In 2000 a new management team was put in place with Will Hutton as CEO and David Pearson as chief operating officer. In 2001 Pearson led the sale of the Society's loss-making training division to Capita for over 23 million pounds, reviving the ailing balance sheet and saving the pension fund. The Industrial Society was in turn renamed the Work Foundation in 2002, focusing on consultancy and advocacy. Pearson retired in February 2003, confident that the future of the charity, with its strong balance sheet, was secured, based on a re-adjustment between the number of employees and their income generating potential, which subsequently did not occur. In 2008 Stephen Bevan replaced Hutton as managing director, with Hutton becoming executive vice-chair.

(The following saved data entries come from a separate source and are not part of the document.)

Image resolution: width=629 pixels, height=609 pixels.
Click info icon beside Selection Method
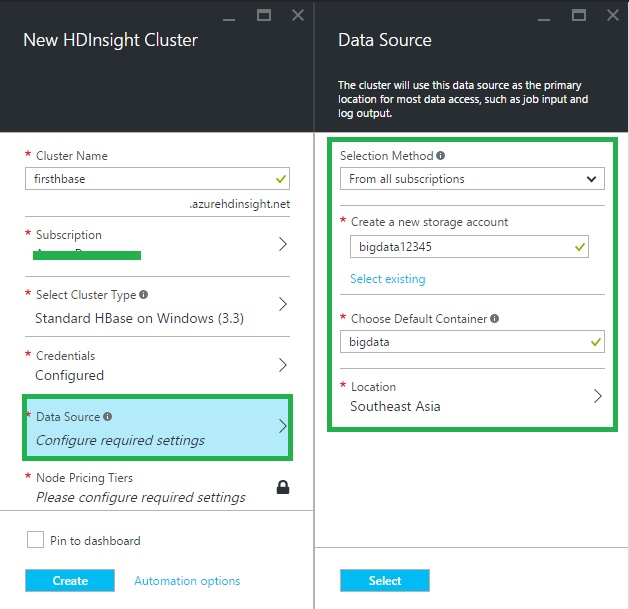441,156
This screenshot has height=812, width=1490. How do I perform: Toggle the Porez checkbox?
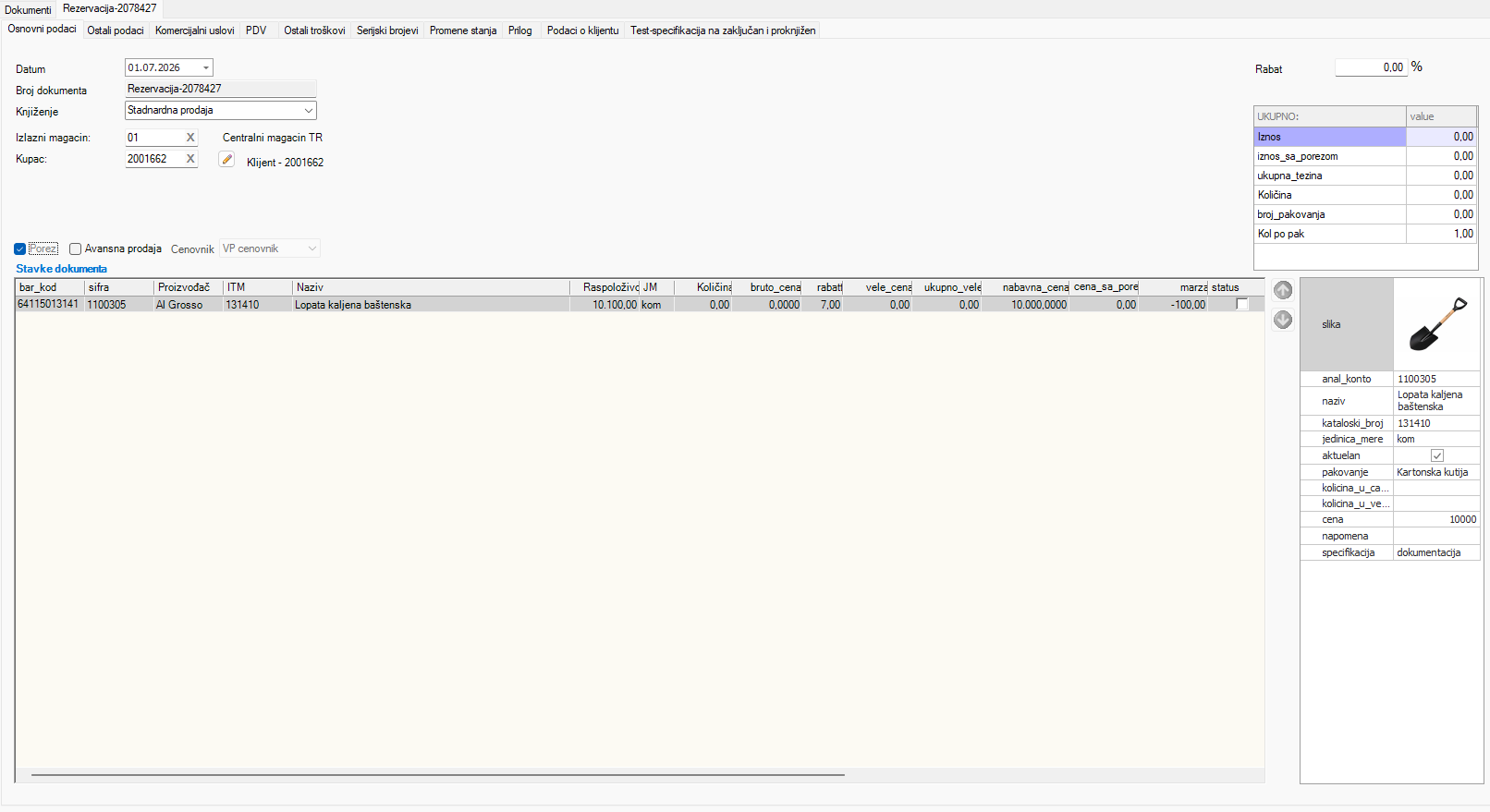point(19,249)
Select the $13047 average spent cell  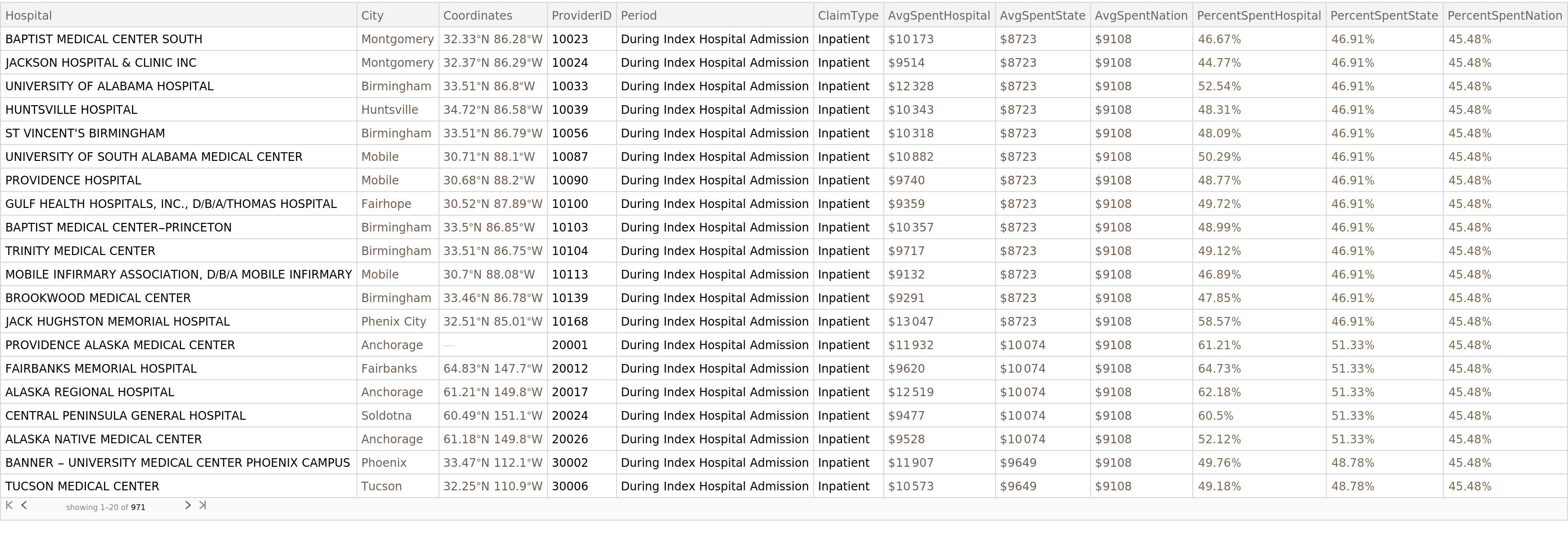coord(911,322)
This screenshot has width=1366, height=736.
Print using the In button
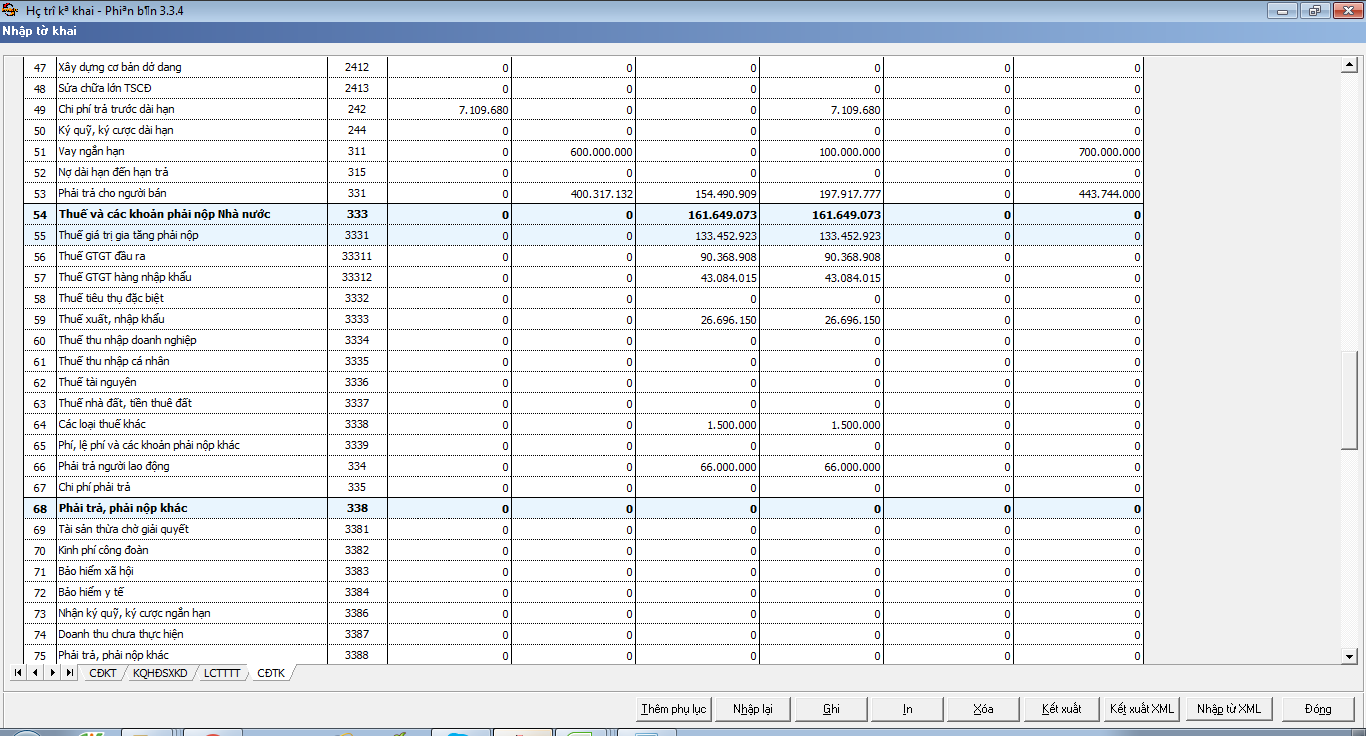click(907, 709)
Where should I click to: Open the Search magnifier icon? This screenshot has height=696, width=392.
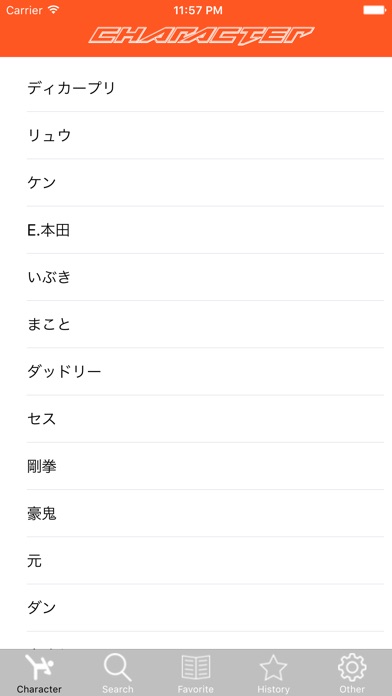point(117,668)
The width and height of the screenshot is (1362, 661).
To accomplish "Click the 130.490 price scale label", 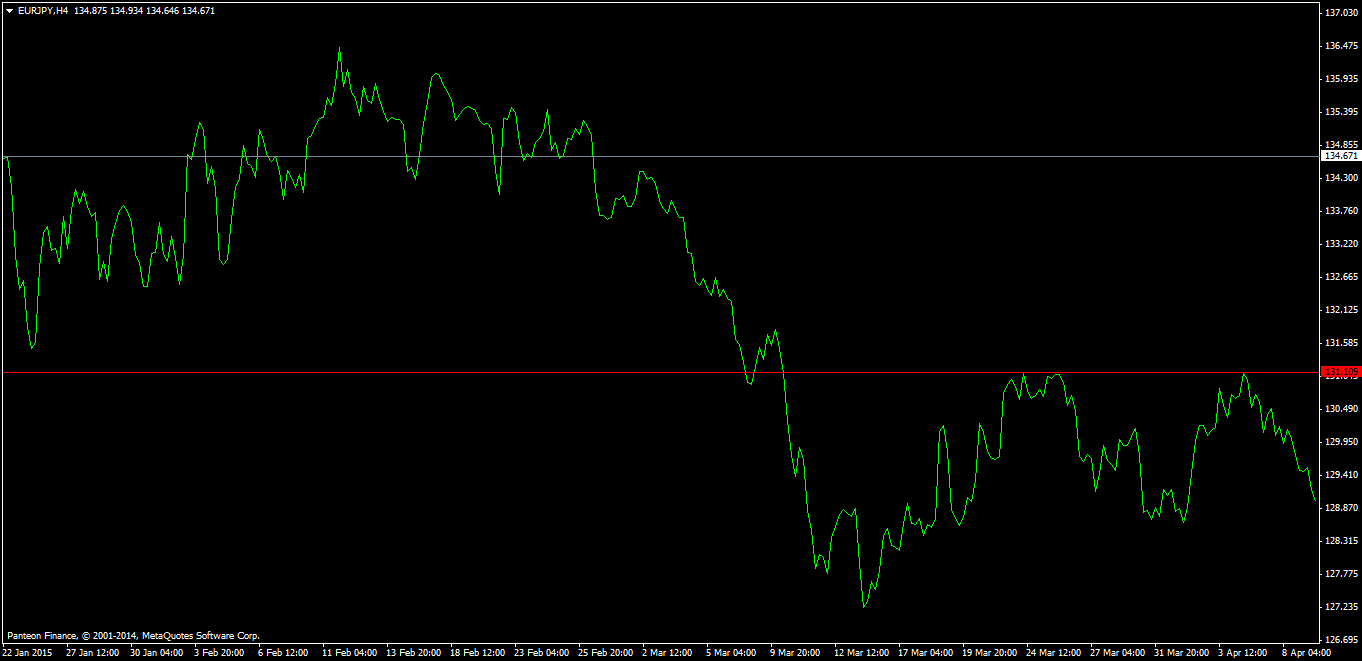I will (x=1340, y=409).
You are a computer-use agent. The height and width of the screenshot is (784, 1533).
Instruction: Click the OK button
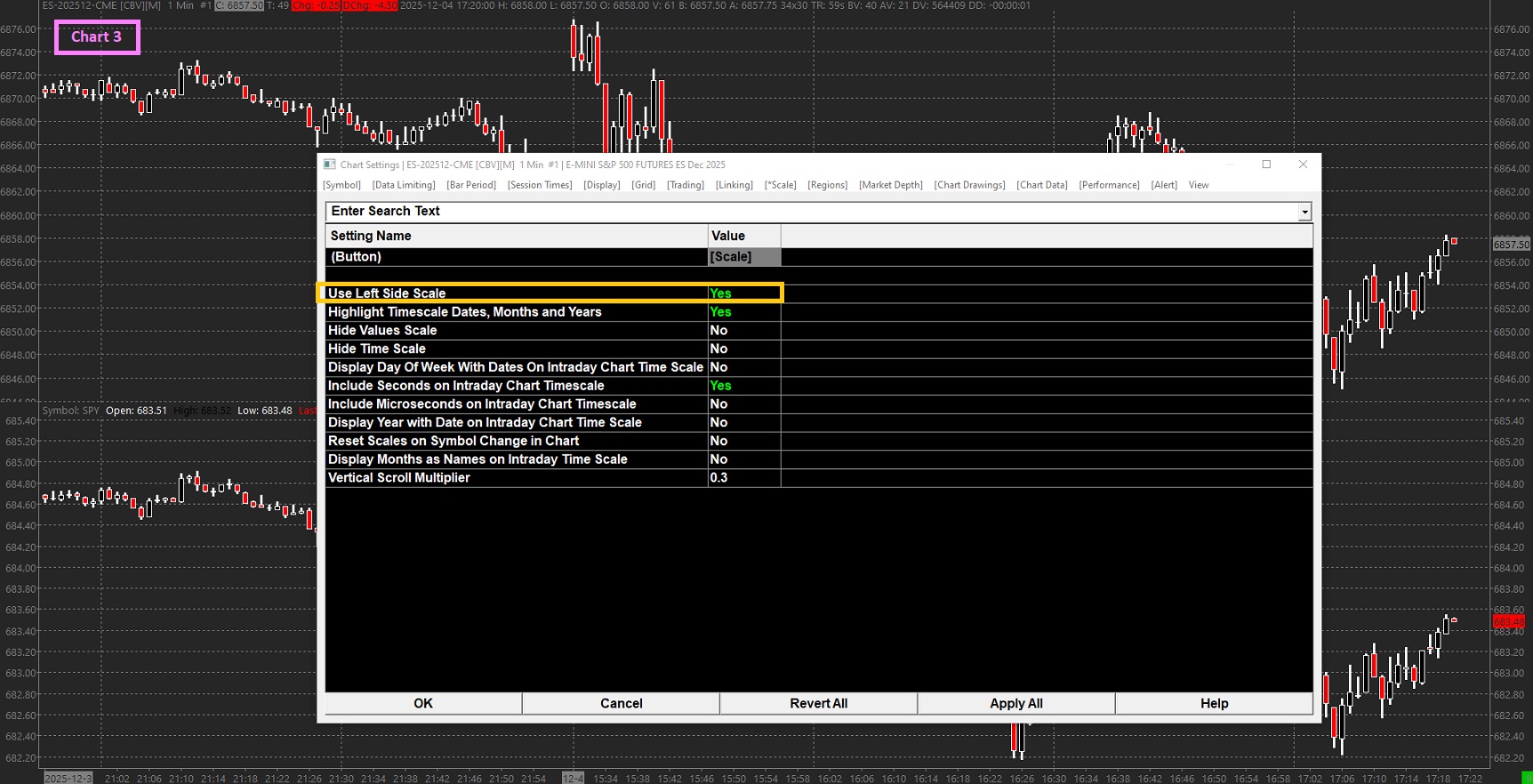pos(423,703)
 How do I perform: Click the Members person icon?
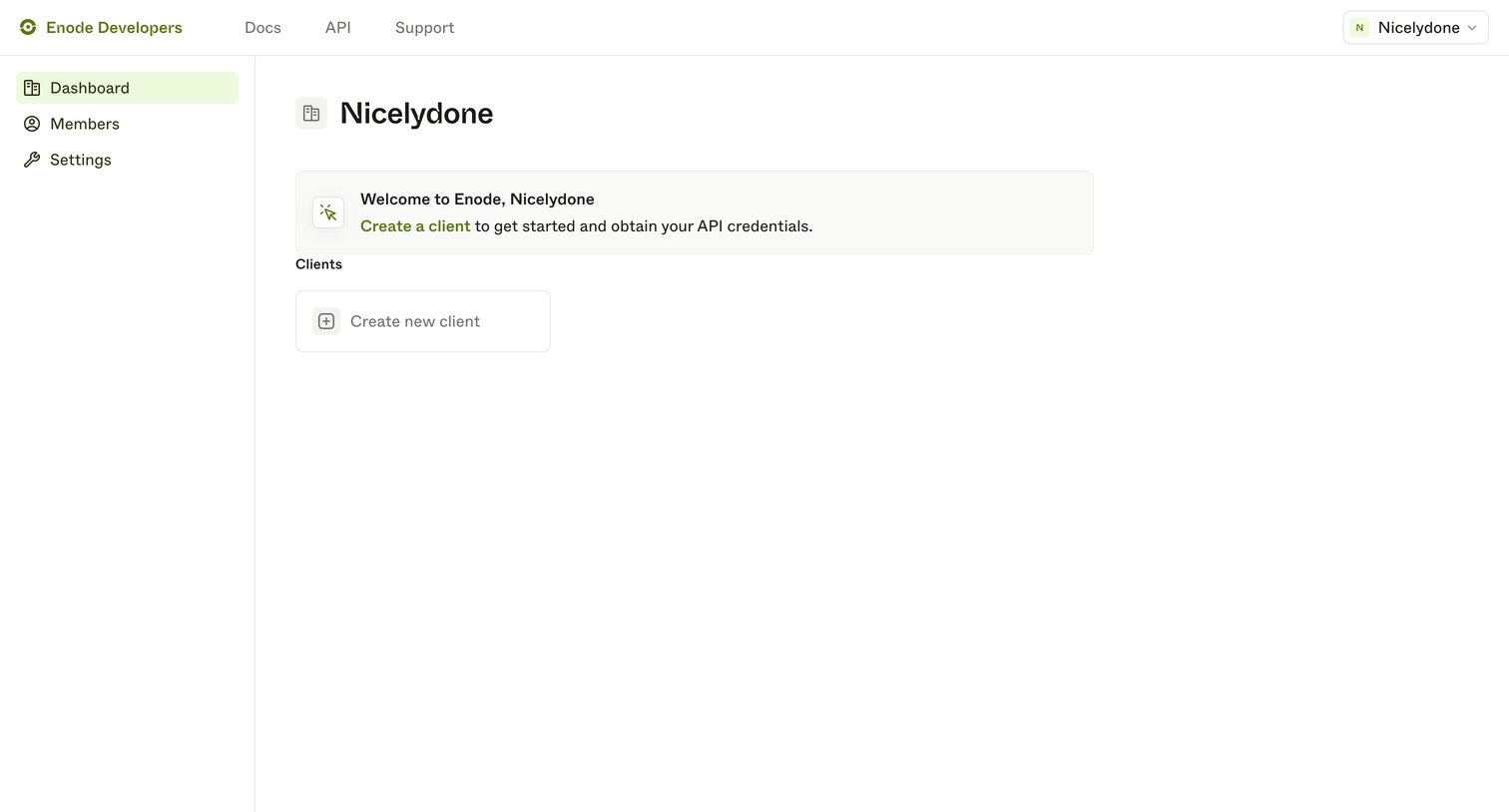[x=32, y=124]
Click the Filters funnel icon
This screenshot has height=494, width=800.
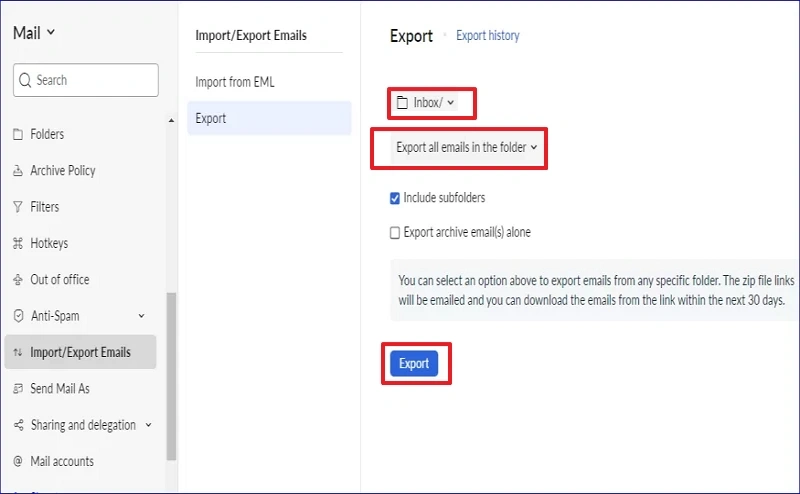(18, 207)
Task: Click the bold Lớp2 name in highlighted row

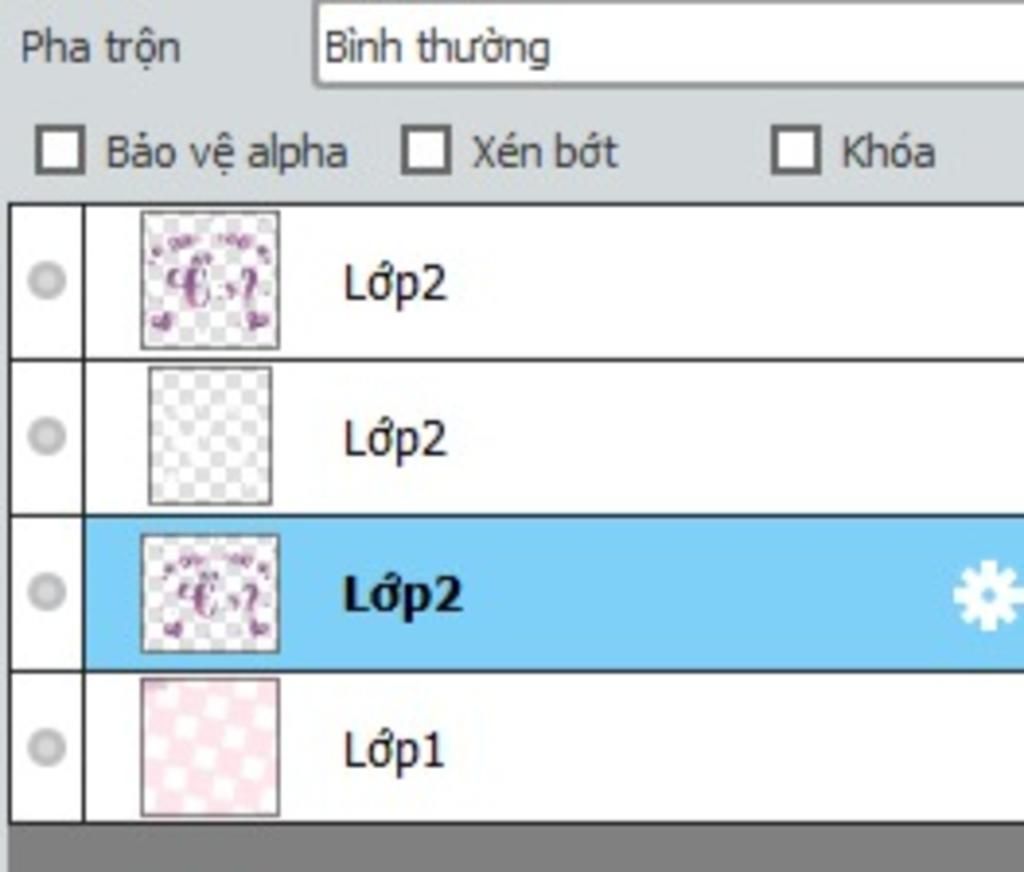Action: (x=402, y=596)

As a result of Hutton's poor business strategy and leadership, and chairman/banker Peter Ellwood’s inadequate control and leadership of the board, much of the proceeds of the training division sale was unprofitably utilised and in 2010 the Work Foundation ceased to be financially viable. The society spent more in salaries than it received in income, and eventually a winding-up petition due to insolvency was filed in the High Court, citing a pension deficit. On 21 October 2010 the Work Foundation was acquired by Lancaster University for an undisclosed sum. At the time of the purchase the pension fund which had about 600 members, including a number of the 43 current employees, had a funding deficit of £27m. It was indicated that the two institutions would build on a record of previous collaboration between the university's business school and the Work Foundation, which would continue to operate from its headquarters in Palmer Street, Westminster.

==Current activity==
The Work Foundation is focused on promoting the concept of "Good Work" - the notion that good quality jobs lead to higher productivity, improved quality of working life, improved employee engagement and better workplace health and well-being. In 2011 The Work Foundation published the findings of its Good Work Commission. Current research priorities include work on youth unemployment and labour market disadvantage, workforce health and wellbeing, flexible working and local economic development.